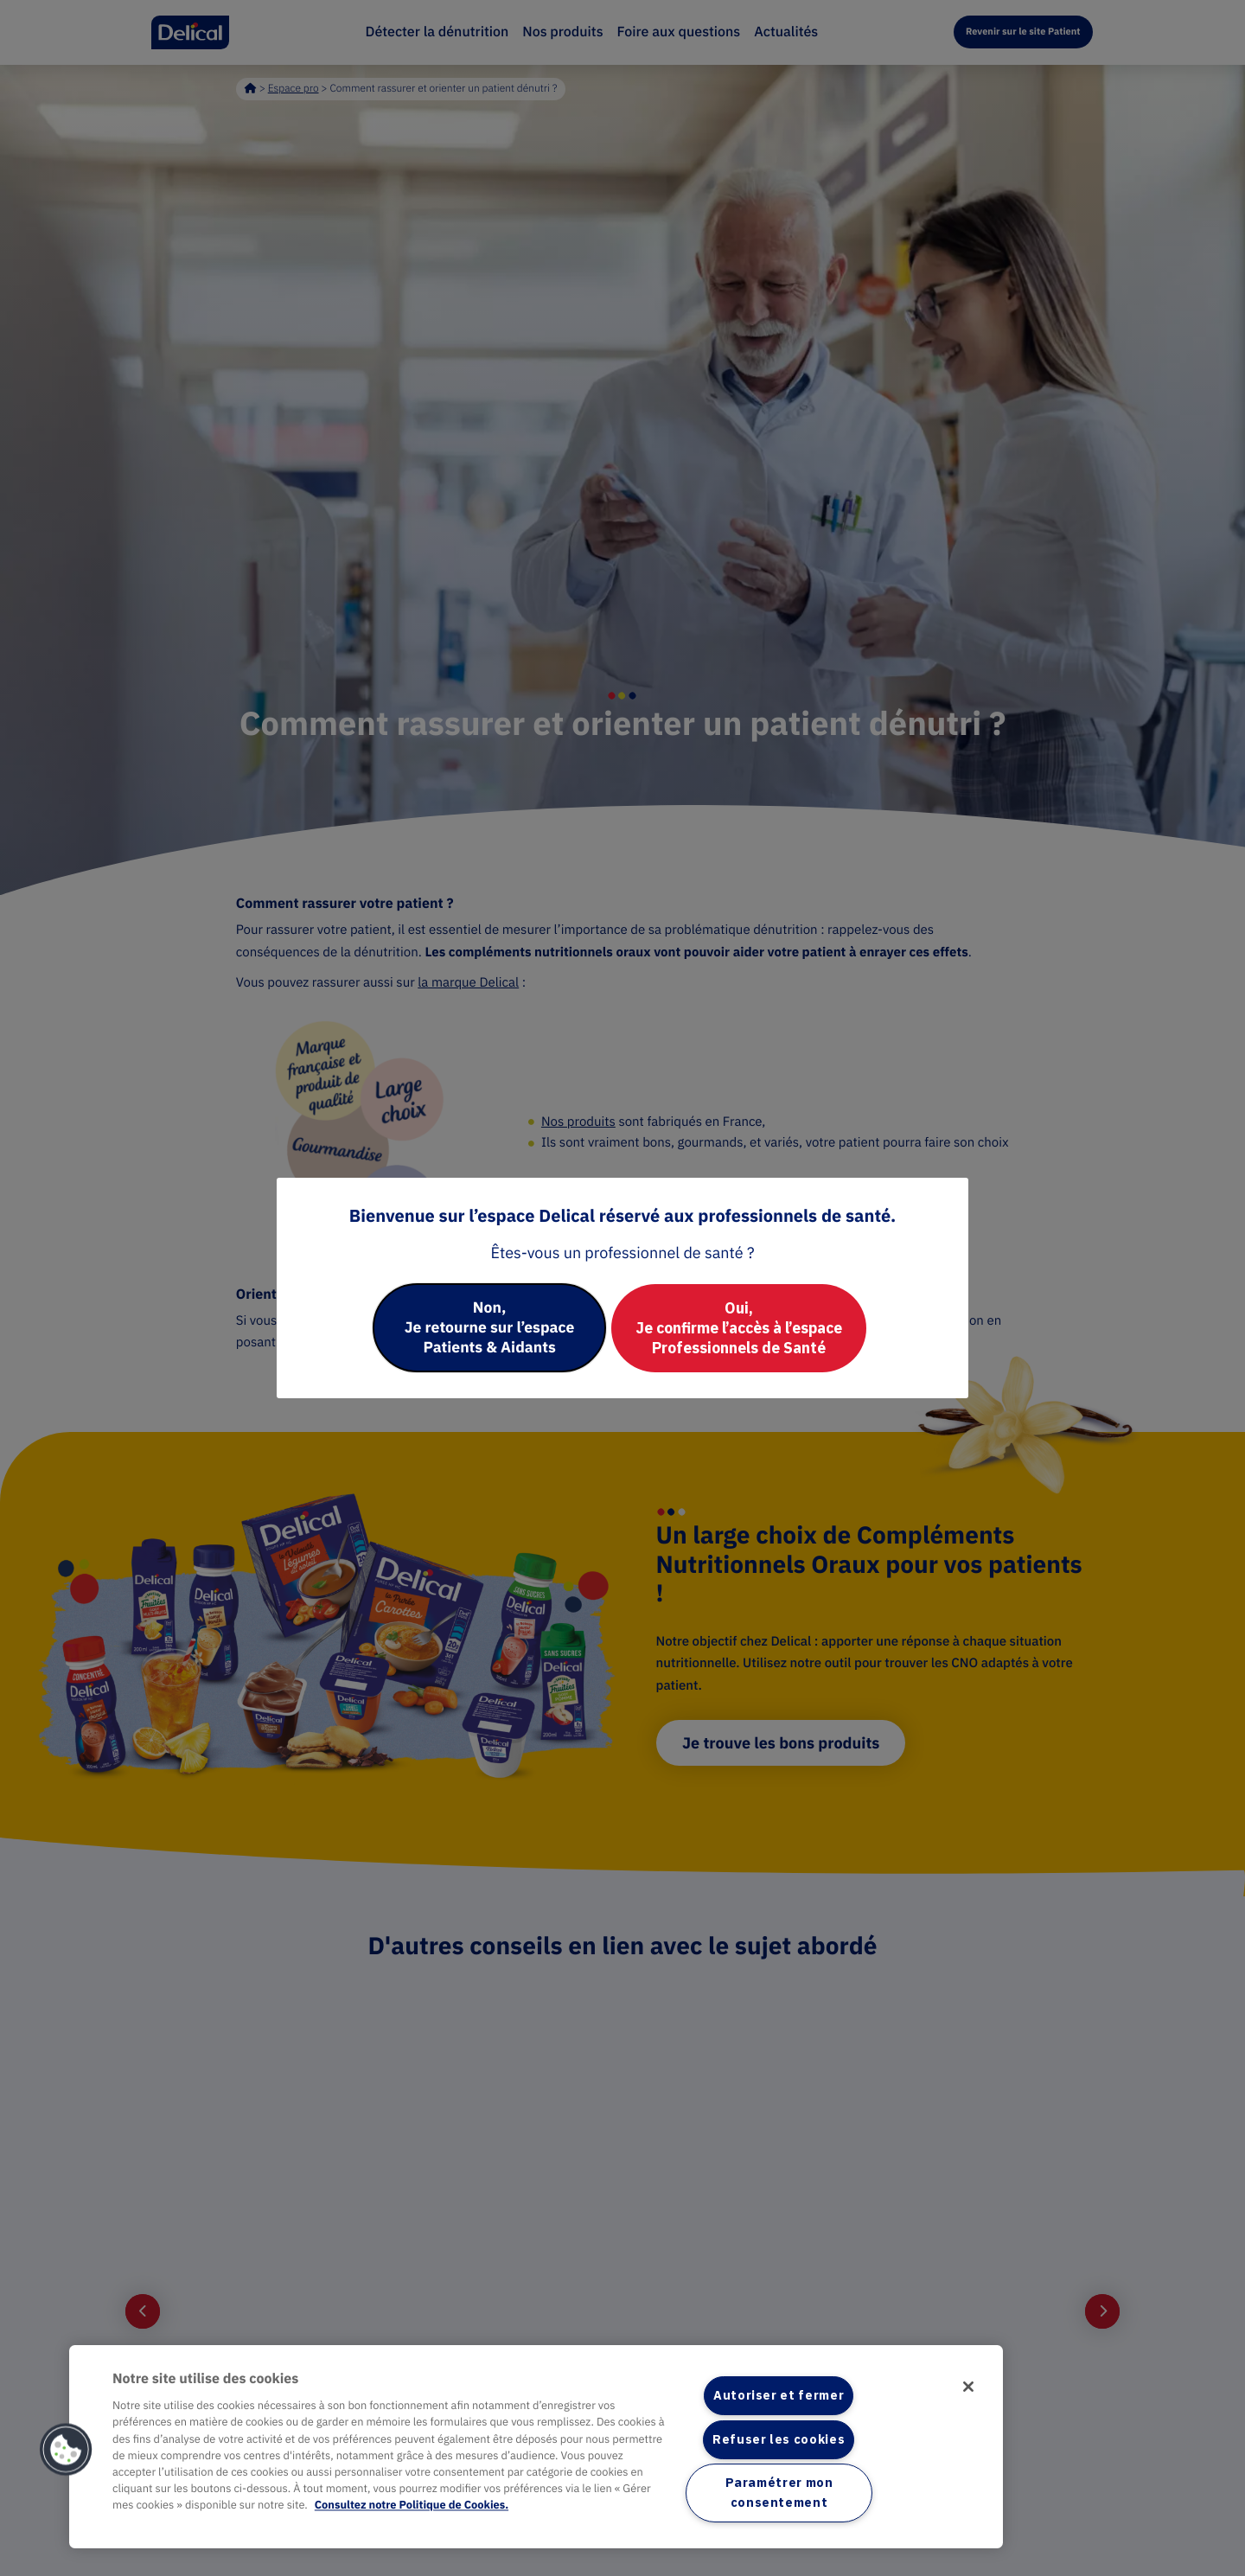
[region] (536, 2446)
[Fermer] (967, 2387)
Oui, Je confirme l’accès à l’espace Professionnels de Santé (743, 1328)
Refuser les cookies (779, 2439)
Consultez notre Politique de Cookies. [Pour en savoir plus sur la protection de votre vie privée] (411, 2504)
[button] (66, 2449)
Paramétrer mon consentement (779, 2493)
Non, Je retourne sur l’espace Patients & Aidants (484, 1328)
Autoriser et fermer (778, 2395)
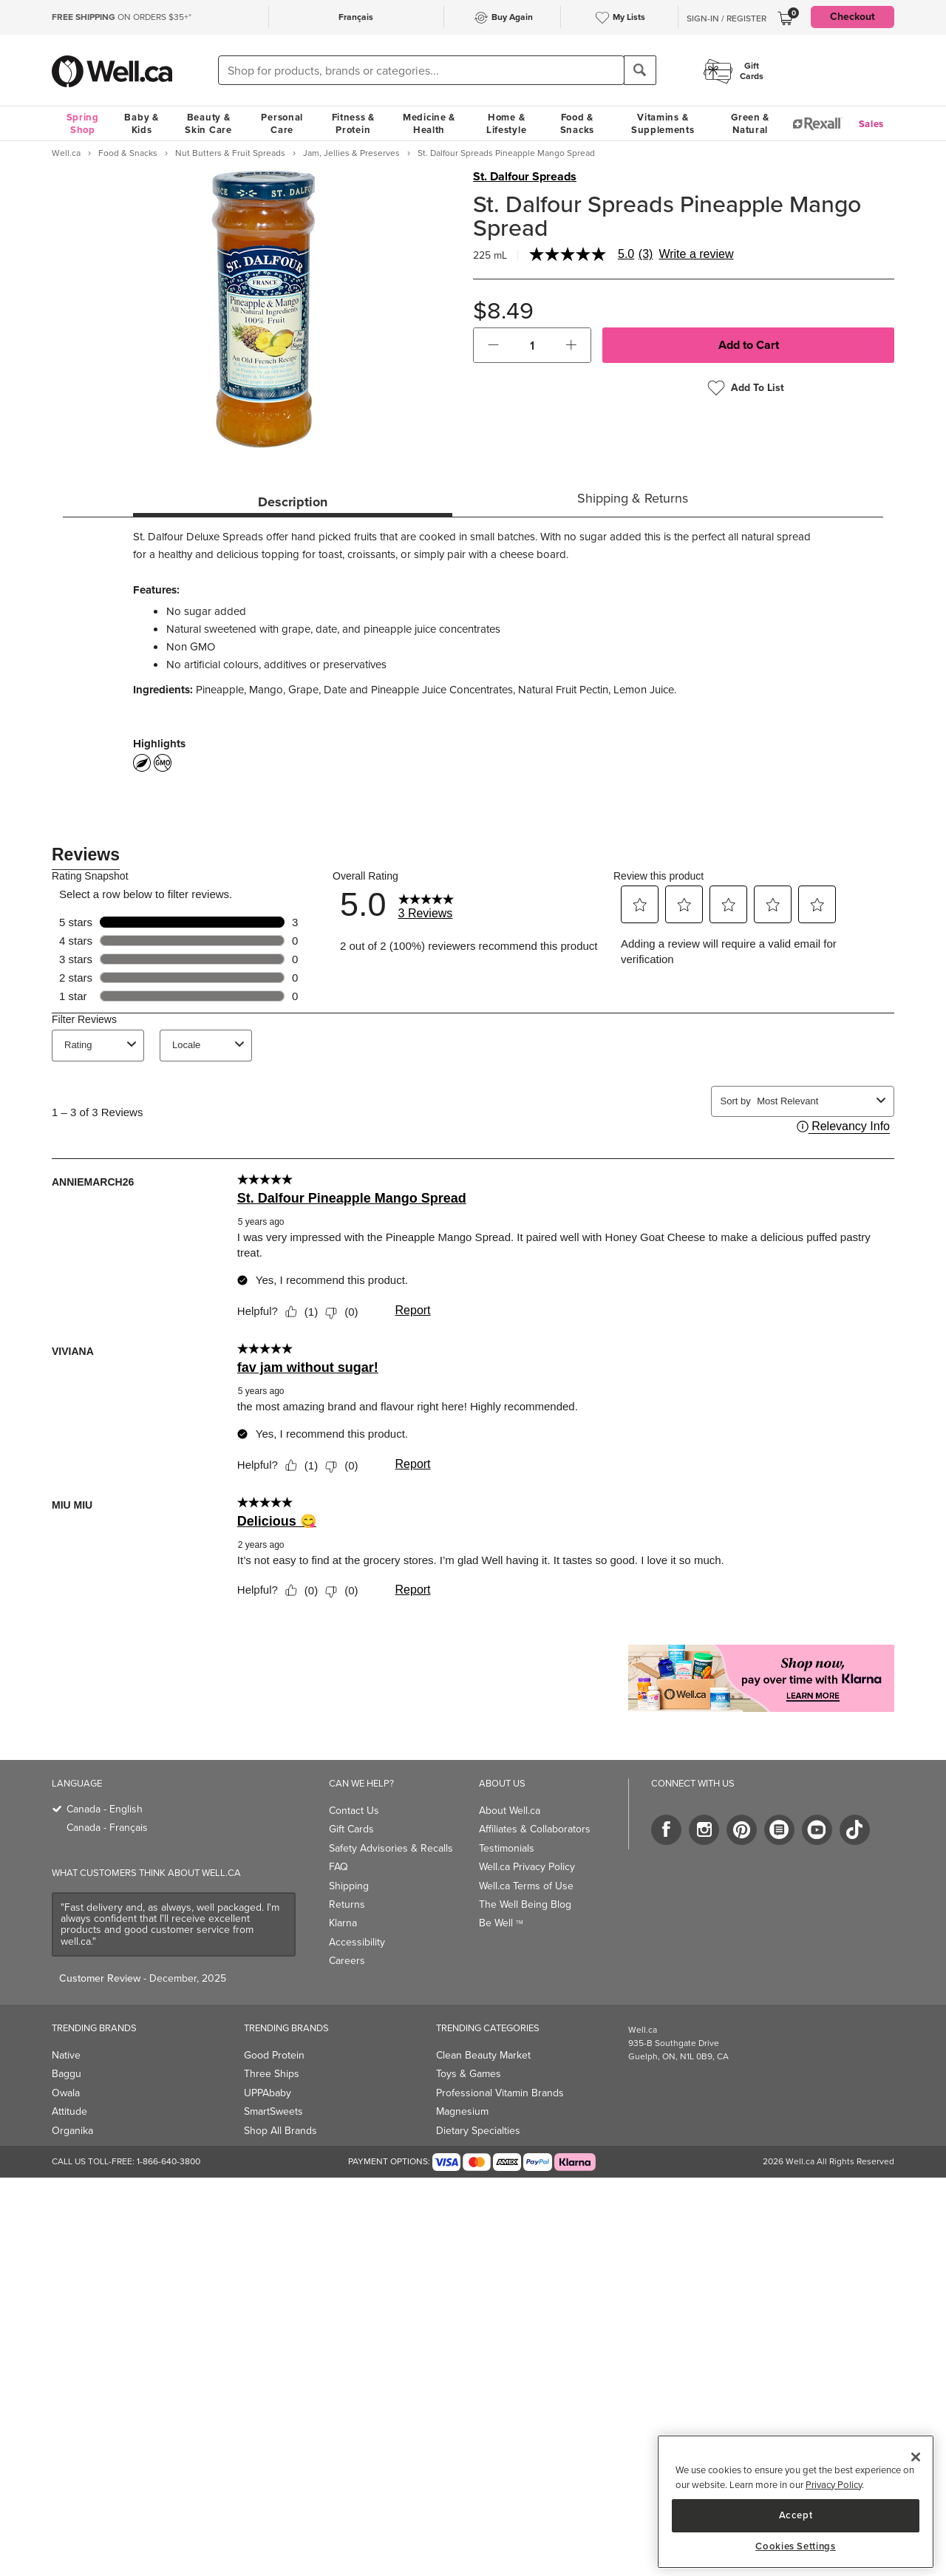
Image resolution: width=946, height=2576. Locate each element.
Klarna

================================

Starting with the line that contains "Refuser les cookies (779, 2439)", repeat each line exactly through the last line of the data above, and nothing more; the pictures stay out.

Refuser les cookies (779, 2439)
Consultez notre Politique de Cookies. [Pour en savoir plus sur la protection de votre vie privée] (411, 2504)
[button] (66, 2449)
Paramétrer mon consentement (779, 2493)
Non, Je retourne sur l’espace Patients & Aidants (484, 1328)
Autoriser et fermer (778, 2395)
Image resolution: width=946, height=2576. Locate each element.
Klarna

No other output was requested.